Is there some kind of data structure or algorithm I can use for this? How should I go about doing it, or should I not handle this use case?

EDIT: There's a typo above that distorted the problem; in the above example, "foo baz" is also a match. Sorry about that. I essentially want to match any permutation of the input words to the dictionary. So an input of "abc xyz" would match to "123 abc" or "abc xyz" or "xyz 123", but not "abcxyz".

Answer 1

What you need is Lucene

Answer 2

I'd suggest using a dictionary. Use strings as keys and a list of strings as the value. Tokenize the strings that will be searched, and add the entire string to your dictionary once for each token. (Youn can use the split method to tokenize your strings. Use space as the delimiter.) Thereafter, whenever you need to do a look up, you tokenize the search string and perform a look up for each token in your dictionary.

Thus if you have added the following strings: foo, baz, bar, blah, foo bar, foo baz

Your dictionary has entries:

foo: foo, foo bar, foo baz baz: baz, foo baz bar: bar, foo bar blah: blah

Should you then search for "foo bar",

your output is the union of the entries stored under foo and bar like so: "foo bar":= foo, bar

foo: foo, foo bar, foo baz union bar: bar, foo bar

giving: foo, foo bar, foo baz, bar

EDIT: I've just noticed that you only want complete or partial matches, i.e. foo baz is not acceptable. The easy solution is to post process the results - restrict the longer of the search string and target string to the length of the shorter one and then compare the truncated string with the unmodified string. Accept only those that are equivalent.

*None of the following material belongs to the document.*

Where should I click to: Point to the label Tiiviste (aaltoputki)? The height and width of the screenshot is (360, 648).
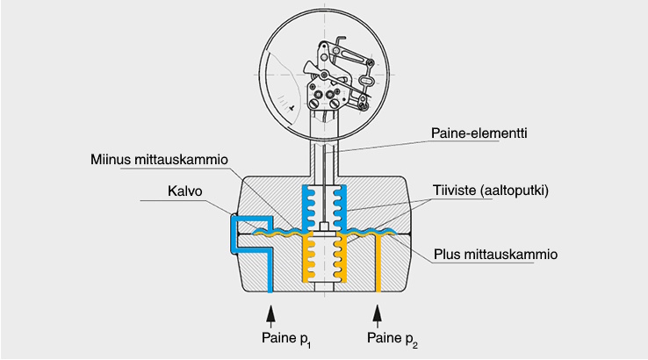pyautogui.click(x=489, y=191)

EDIT: So it turns out foo baz is indeed a match. Disregard the paragraph above (first edit). See code as follows:

class DictionarySearch

{ private Dictionary> dict;

    public DictionarySearch()
    {
        dict = new Dictionary<string, List<string>>();
    }

    /// <summary>
    /// Add a string e.g. foo bar to the dictionary
    /// </summary>
    /// <param name="s">string to be added</param>
    public void addString(string s)
    {
        //tokenize string
        string[] words = s.Split(new char[] { ' ' });

        //add each token to the dictionary as a key with the matching value being s
        foreach (string w in words)
        {
            if (dict.ContainsKey(w))
            {
                dict[w].Add(s);
            }
            else
            {
                dict.Add(w, new List<string>());
                dict[w].Add(s);
            }
        }
    }
    /// <summary>
    /// Find all strings which match at least one token
    /// </summary>
    /// <param name="s">string of tokens (words) to be matched</param>
    /// <returns>List of strings matching at least one word</returns>
    public IList<string> getMatches(string s)
    {
        //split search string into words
        string[] words = s.Split(new char[] { ' ' });
        List<string> output = new List<string>();

        //retrieve from dictionary list of strings matching each word.
        foreach (string w in words)
        {
            if (dict.ContainsKey(w))
            {
                output.AddRange(dict[w]);
            }
            else
            {
                continue;
            }
        }

        return output;
    }
}

Given a dictionary with m strings with q words per string and n unique words, and a search string with l words the time complexities are as follows:

Populate data structure: O(q*m*T[dictionary-insert]). An insert needs to be performed for each word

Find a string: O(l*T[dictionary-find]). A dictionary lookup per word in search string.

The actual cost depends on your dictionary implementation. A hash table based dictionary incurs O(1) cost for both insert and find. A binary tree based dictionary incurs O(lg n) cost for both insert and find.

Answer 3

This code works. Don't know if that's efficient enough for you:

    String[] dict = "foo bar".split(" ");

 String[] array = new String[] { "foo", "baz", "bar", "blah", "foo bar",
   "foo baz" };

 loop: for (String s : array) {
  String[] a = s.split(" ");

  for (String sample : dict)
   for (String s1 : a)
    if (sample.equals(s1)) {
     System.out.println(s);
     continue loop;
    }
 }

Answer 4

(When you say "efficient", you probably need to be more explicit in terms of space, and time. Lets assume you mean time efficiency (given that you mentioned permutations)).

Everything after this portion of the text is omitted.